Start of Text for analysis

# Norwegian: placing emphasis on one's location rather than action



## David1989

Hello,

I'm not certain as to how Norwegians usually write sentences such as these: I'm at the library studying.  I'm on the computer looking up an article.  I know I can say "Jeg studerer på biblioteket" "Jeg ser etter en artikkel på datamaskinen" but I want to put emphasis on where I'm at instead of the action.  What is the best way to translate sentences such as those?  Are there any words you have to add instead of simply changing the word order?

Tusen takk.


----------



## myšlenka

David1989 said:


> [...]but I want to put emphasis on where I'm at instead of the action.  What is the best way to translate sentences such as those?  Are there any words you have to add instead of simply changing the word order?


What is the strategy in English?


----------



## sjiraff

På biblioteket studerer jeg og slår opp en artikkel på dataen?


----------



## raumar

David, you can translate this kind of English sentences almost directly. Just add "og" before the second verb.

"I'm at the library studying" is "Jeg er på biblioteket og leser" (or "... og skriver en oppgave", or whatever you do there.) "Å studere" (without an object) usually means "to be a student", as in "Jeg studerer ved Universitetet i Oslo". It can also mean "scrutinize", but then you need an object ("Han studerte dokumentet"). Sjiraff,  "På biblioteket studerer jeg" is more like "At the library I study". 

For "I'm on the computer looking up an article", I would say "Jeg er på nettet og ser etter en artikkel". I would not translate "I'm on the computer" directly; I think "I'm online" works better in Norwegian. But if you need to translate "the computer", I would use "PCen". "Datamaskinen" is fine, but maybe not something you would say in everyday speech. I'm afraid "dataen" looks odd to me.


----------



## David1989

Thank you raumar.


----------



## myšlenka

raumar said:


> David, you can translate this kind of English sentences almost directly. Just add "og" before the second verb.
> 
> "I'm at the library studying" is "Jeg er på biblioteket og leser" [...]


Raumar, how is this adding emphasis to the location rather than the action? A mechanism where making the _verb phrase_ heavier results in emphasis on a non-verbal constituent seems very unlikely to me.

End of Text for analysis
Start of Source data

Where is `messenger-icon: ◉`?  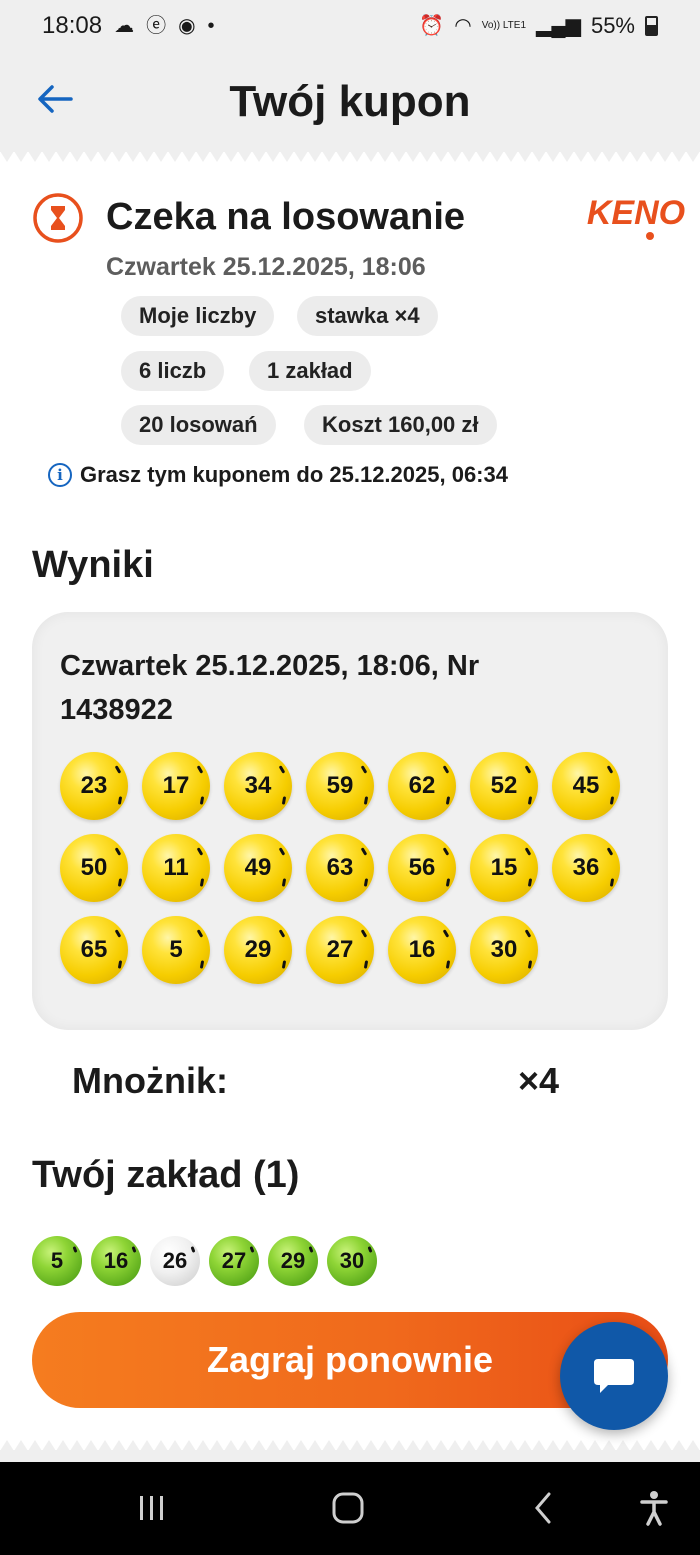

End of Source data

• What to do
Name every distinct user who posts in the thread about placing emphasis on location in Norwegian, in the order each first appears. The material has no role in this exercise.

• Written response
David1989, myšlenka, sjiraff, raumar